= Task item =
Every line below must be reproduced exactly; no pictures are to be included.

= Extracted entries =

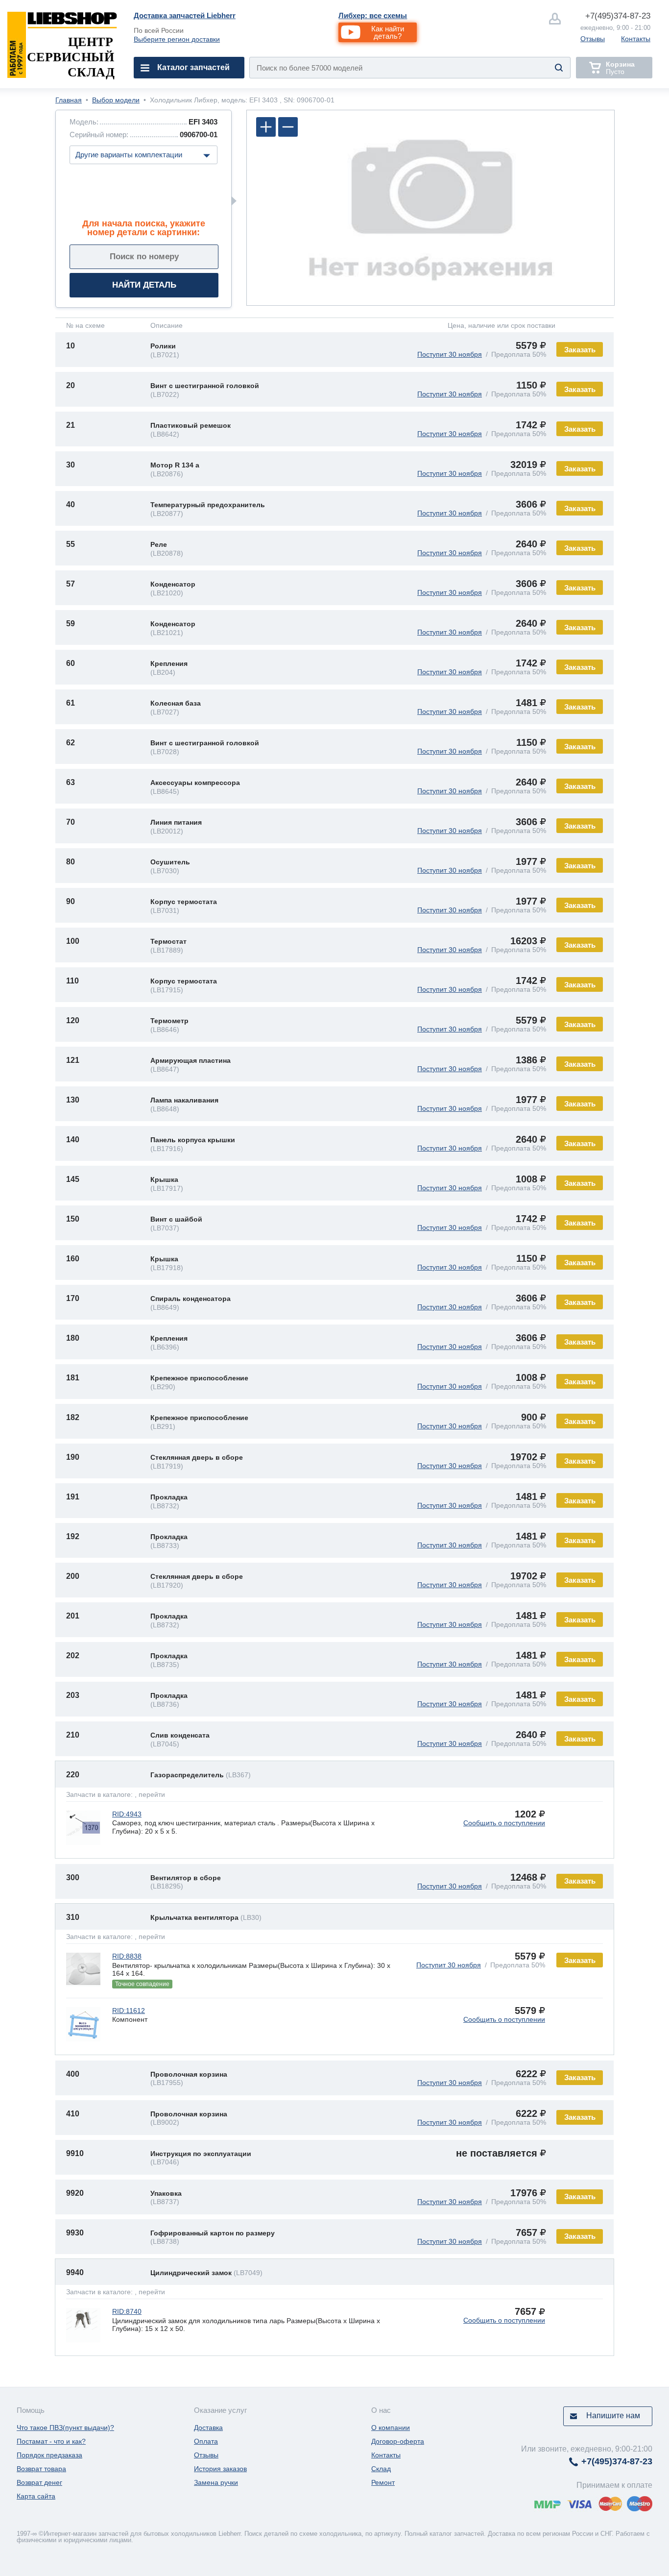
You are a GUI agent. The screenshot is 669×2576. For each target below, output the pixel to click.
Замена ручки (216, 2482)
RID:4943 (127, 1814)
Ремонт (383, 2482)
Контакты (635, 38)
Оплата (206, 2441)
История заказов (220, 2469)
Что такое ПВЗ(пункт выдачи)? (65, 2427)
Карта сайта (36, 2496)
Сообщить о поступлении (504, 1823)
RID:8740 (127, 2311)
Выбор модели (116, 100)
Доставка (208, 2427)
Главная (68, 100)
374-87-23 (617, 16)
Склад (381, 2469)
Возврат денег (39, 2482)
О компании (390, 2427)
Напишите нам (613, 2415)
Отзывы (592, 38)
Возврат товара (41, 2469)
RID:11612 (128, 2010)
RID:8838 (127, 1956)
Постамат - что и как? (51, 2441)
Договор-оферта (397, 2441)
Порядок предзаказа (49, 2455)
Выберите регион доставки (177, 39)
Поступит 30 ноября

= Expected answer =
You are a GUI agent. The screenshot is 669×2576. For each target below, output the pixel to click.
Замена ручки (216, 2482)
RID:4943 (127, 1814)
Ремонт (383, 2482)
Контакты (635, 38)
Оплата (206, 2441)
История заказов (220, 2469)
Что такое ПВЗ(пункт выдачи)? (65, 2427)
Карта сайта (36, 2496)
Сообщить о поступлении (504, 1823)
RID:8740 (127, 2311)
Выбор модели (116, 100)
Доставка (208, 2427)
Главная (68, 100)
374-87-23 (617, 16)
Склад (381, 2469)
Возврат денег (39, 2482)
О компании (390, 2427)
Напишите нам (613, 2415)
Отзывы (592, 38)
Возврат товара (41, 2469)
RID:11612 (128, 2010)
RID:8838 (127, 1956)
Постамат - что и как? (51, 2441)
Договор-оферта (397, 2441)
Порядок предзаказа (49, 2455)
Выберите регион доставки (177, 39)
Поступит 30 ноября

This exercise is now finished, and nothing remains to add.